As he drove south, he felt no guilt at not searching the motel, at the possibility that he might have abandoned an injured man to death in a deserted motel, a veteran who had served his country just as he had served it. It did not strike him that such an action was not in his nature, for his thoughts and desires were elsewhere, and his nature was already changing. In truth, it had been changing ever since he had first set eyes on the box, and his willingness to countenance the killing of Jandreau and the torture of the detective was simply another aspect of it, but now the pace of that change was about to
accelerate greatly. Only once, as he passed Augusta, did he feel discomfited. There was a sound in his head like waves breaking, as of the sea calling to the shore. It troubled him at first, but as the miles rolled by beneath him he began to find it soothing, even soporific. He no longer wanted that drink. He just wanted Karen. He would take her, and then he would sleep.
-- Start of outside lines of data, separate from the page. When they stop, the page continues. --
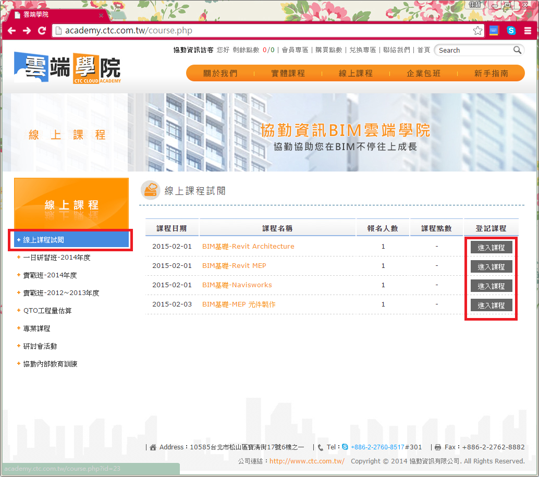This screenshot has width=539, height=477.
Task: Expand QTO工程量估算 sidebar category
Action: point(47,311)
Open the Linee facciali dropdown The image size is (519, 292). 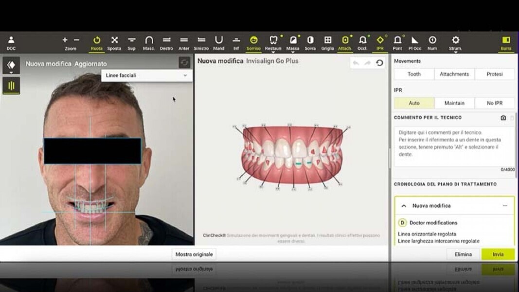tap(146, 75)
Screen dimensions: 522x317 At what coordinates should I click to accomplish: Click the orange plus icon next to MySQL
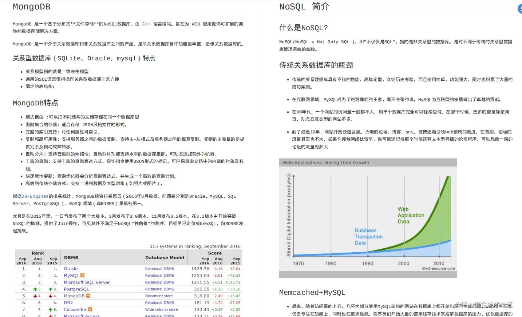tap(82, 276)
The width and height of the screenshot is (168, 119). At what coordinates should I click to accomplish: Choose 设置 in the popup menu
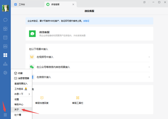coord(17,99)
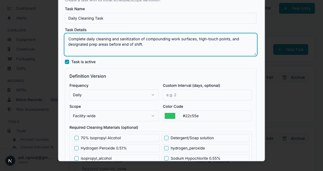Viewport: 323px width, 171px height.
Task: Select the Dashboard chart icon
Action: [10, 8]
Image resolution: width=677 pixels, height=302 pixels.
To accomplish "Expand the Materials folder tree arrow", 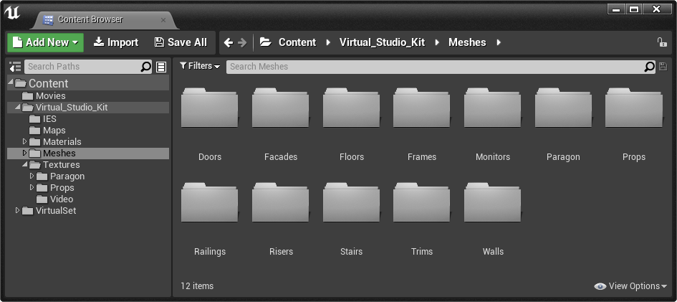I will tap(24, 142).
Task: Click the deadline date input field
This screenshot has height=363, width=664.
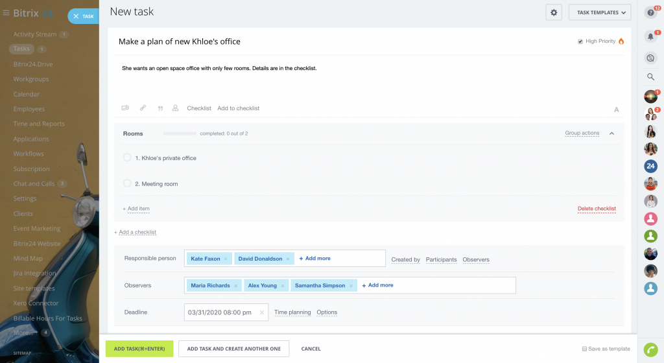Action: point(220,312)
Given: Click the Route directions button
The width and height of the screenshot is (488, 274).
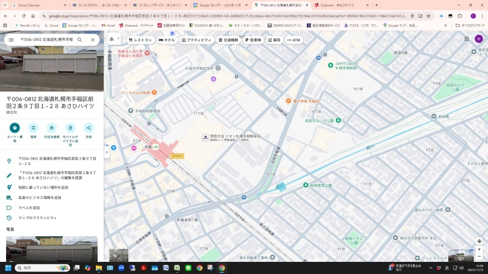Looking at the screenshot, I should 15,128.
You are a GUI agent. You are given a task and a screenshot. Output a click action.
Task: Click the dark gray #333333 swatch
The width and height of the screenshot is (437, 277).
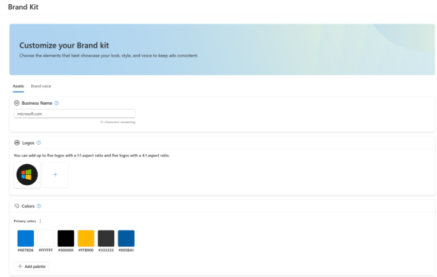pos(106,238)
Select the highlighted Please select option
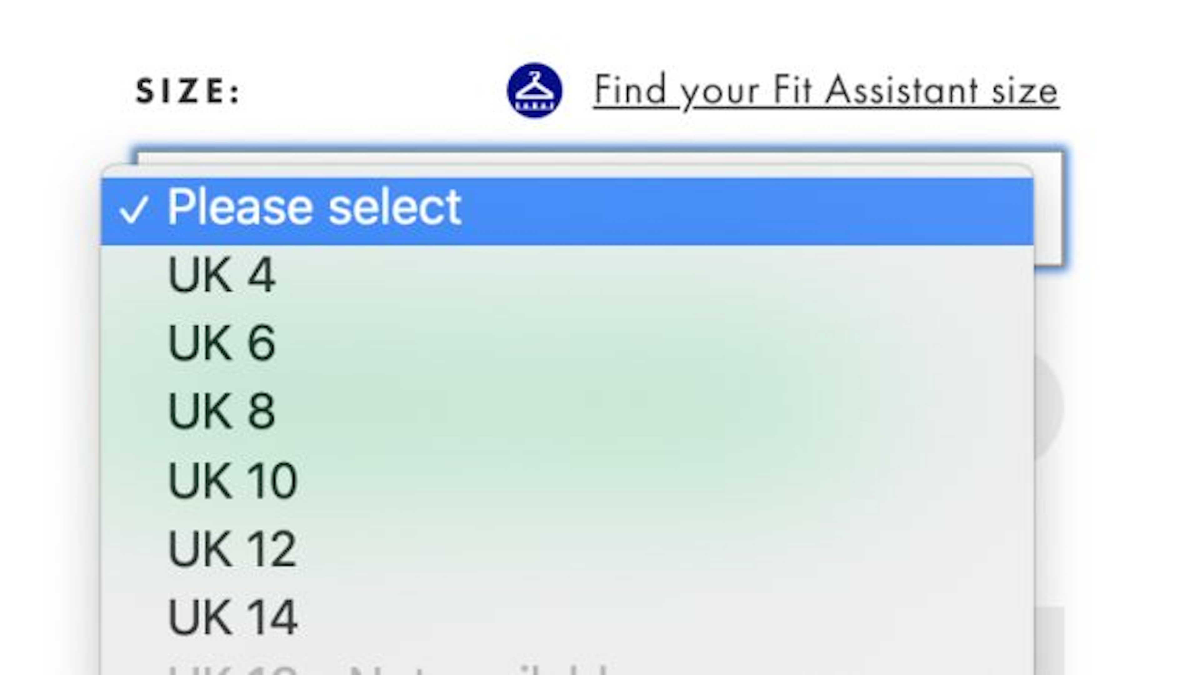 point(567,211)
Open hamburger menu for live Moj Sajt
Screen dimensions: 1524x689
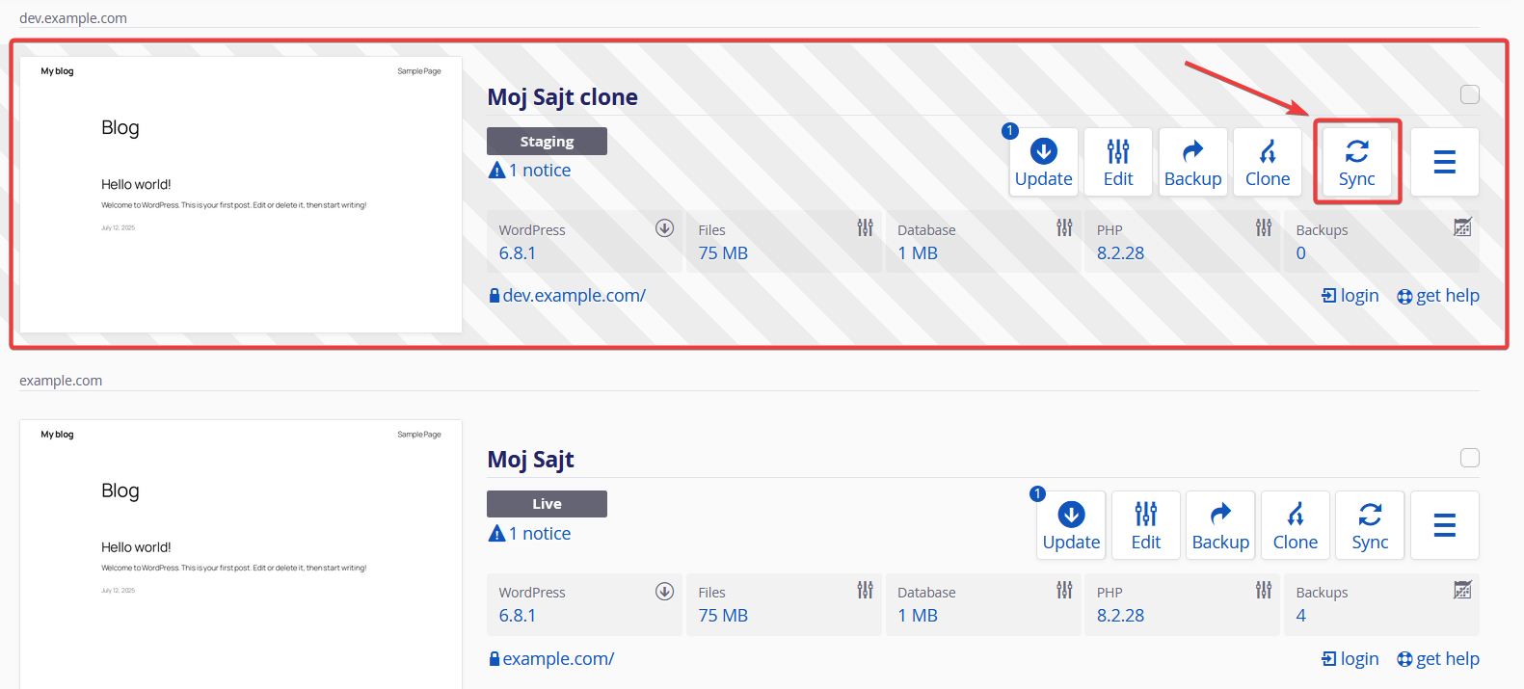coord(1445,525)
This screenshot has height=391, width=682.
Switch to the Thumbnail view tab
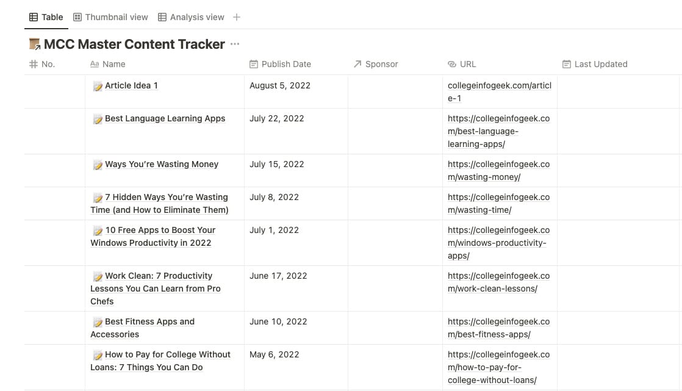tap(117, 16)
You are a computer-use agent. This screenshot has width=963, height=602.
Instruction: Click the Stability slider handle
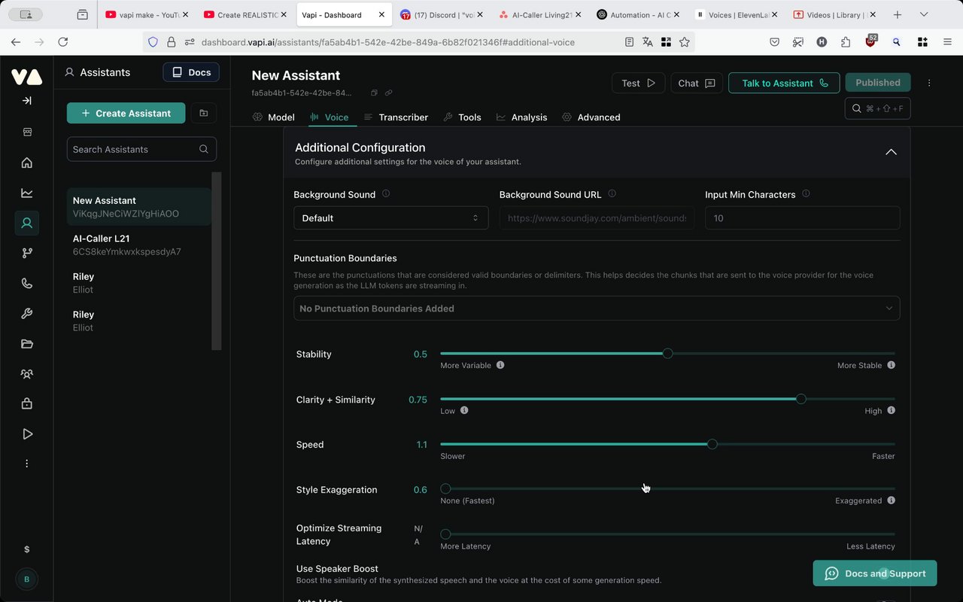[667, 354]
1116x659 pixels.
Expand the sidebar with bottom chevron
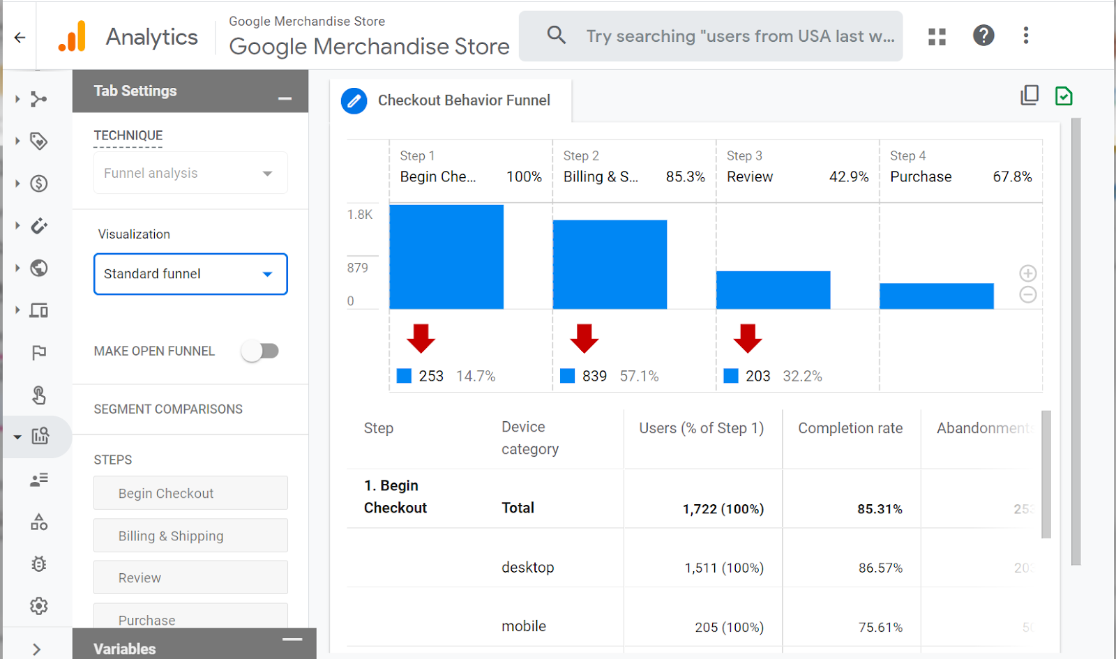click(x=37, y=649)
The road unspooled before him, and the sea sang softly in his head: breaking, hissing.
Whispering.
13
The Rojas warehouse stood on the northern outskirts of Lewiston. It had formerly been a bakery owned by the same family for half a century, and the family name, Bunder, was still visible, written in faded white paint, across the front of the building. The company’s slogan – ‘Bunder – the Wonder Bread!’ – used to run on local radio, sung to a tune not a million miles removed from that of the TV serial Champion the Wonder Horse. Franz Bunder, the father figure of the business in every way, had come up with the idea of using the tune himself, and neither he, nor the gentlemen responsible for creating the ad, bothered to concern themselves greatly with issues such as copyright or royalties. Given that the ad was only heard in eastern Maine, and no aggrieved fans of black-and-white horse dramas had ever complained, the tune remained in use until Bunder’s Bakery eventually baked its last loaf, forced out of business by the big boys in the early eighties long before people began to understand the value to a community of small, family-run operations.
Antonio Rojas, known to most of those in his ambit by his preferred pseudonym of Raul, could never be accused of making a similar mistake, for his business was entirely dependent on family, near and extended, and he was acutely aware of his links to the larger community, since it bought pot, cocaine, heroin, and, more recently, crystal meth from him, for which he was very grateful. Methamphetamine was the mostly widely abused narcotic in the state, both as powder and ‘ice,’ and Rojas had been quick to realize its profit potential, especially since its addictiveness guaranteed a greedy, and constantly expanding, market. He was further aided by the popularity of the Mexican variety of the drug, which meant that he was able to tap into his own connections south of the border instead of relying on local two-man meth labs which, even if they could source the raw materials, including ephedrine and pseudoephedrine, could rarely maintain the long-term consistency of supply that an operation like Rojas’s required. Instead, Rojas had it transported by road from Mexico, and now supplied not only Maine but the adjacent New England states. When necessary, he could call upon the smaller operations to boost his own supply. He tolerated these labs as long as they didn’t threaten him, and he made sure that they were taxed accordingly.